What is being asked
Print the entries below exactly as they appear, from the first line up to and including the line with "2014 (23, 2430)". Do not print any pictures.

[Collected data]
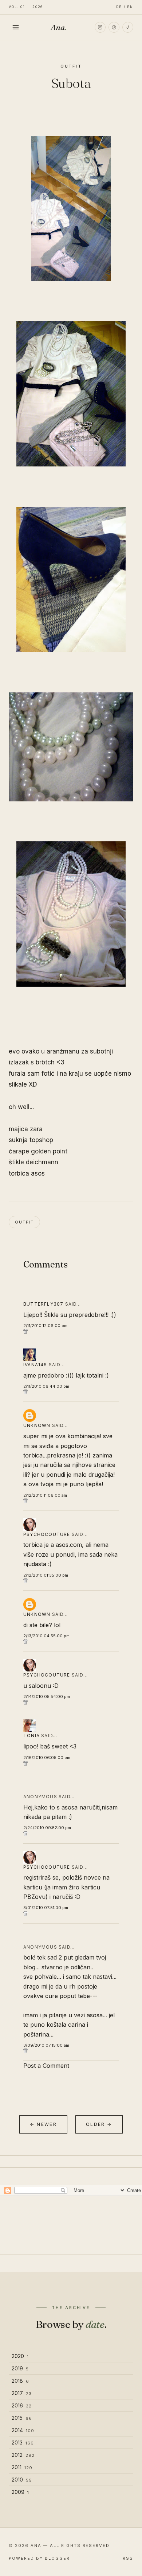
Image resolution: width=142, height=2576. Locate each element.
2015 (22, 2418)
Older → (99, 2124)
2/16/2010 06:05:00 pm (46, 1757)
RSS (128, 2558)
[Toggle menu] (16, 27)
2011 (22, 2467)
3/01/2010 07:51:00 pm (45, 1907)
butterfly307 (43, 1304)
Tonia (31, 1735)
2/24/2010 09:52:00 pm (47, 1827)
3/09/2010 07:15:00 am (46, 2045)
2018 (20, 2381)
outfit (71, 66)
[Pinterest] (114, 27)
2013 (23, 2442)
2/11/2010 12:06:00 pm (45, 1325)
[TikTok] (127, 27)
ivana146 (35, 1364)
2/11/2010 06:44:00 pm (46, 1386)
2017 (22, 2393)
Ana (59, 27)
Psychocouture (46, 1534)
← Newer (43, 2124)
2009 (20, 2492)
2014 (23, 2430)
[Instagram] (100, 27)
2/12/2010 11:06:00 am (45, 1495)
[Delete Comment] (71, 1331)
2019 (20, 2368)
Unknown (36, 1425)
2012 (23, 2455)
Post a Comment (46, 2065)
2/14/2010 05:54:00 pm (46, 1696)
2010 (22, 2479)
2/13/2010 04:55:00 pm (46, 1635)
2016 (22, 2405)
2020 (20, 2356)
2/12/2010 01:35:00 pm (45, 1575)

Answer space
Image resolution: width=142, height=2576. Locate each element.
2015 (22, 2418)
Older → (99, 2124)
2/16/2010 06:05:00 pm (46, 1757)
RSS (128, 2558)
[Toggle menu] (16, 27)
2011 (22, 2467)
3/01/2010 07:51:00 pm (45, 1907)
butterfly307 (43, 1304)
Tonia (31, 1735)
2/24/2010 09:52:00 pm (47, 1827)
3/09/2010 07:15:00 am (46, 2045)
2018 (20, 2381)
outfit (71, 66)
[Pinterest] (114, 27)
2013 (23, 2442)
2/11/2010 12:06:00 pm (45, 1325)
[TikTok] (127, 27)
ivana146 (35, 1364)
2/11/2010 06:44:00 pm (46, 1386)
2017 (22, 2393)
Ana (59, 27)
Psychocouture (46, 1534)
← Newer (43, 2124)
2009 (20, 2492)
2014 (23, 2430)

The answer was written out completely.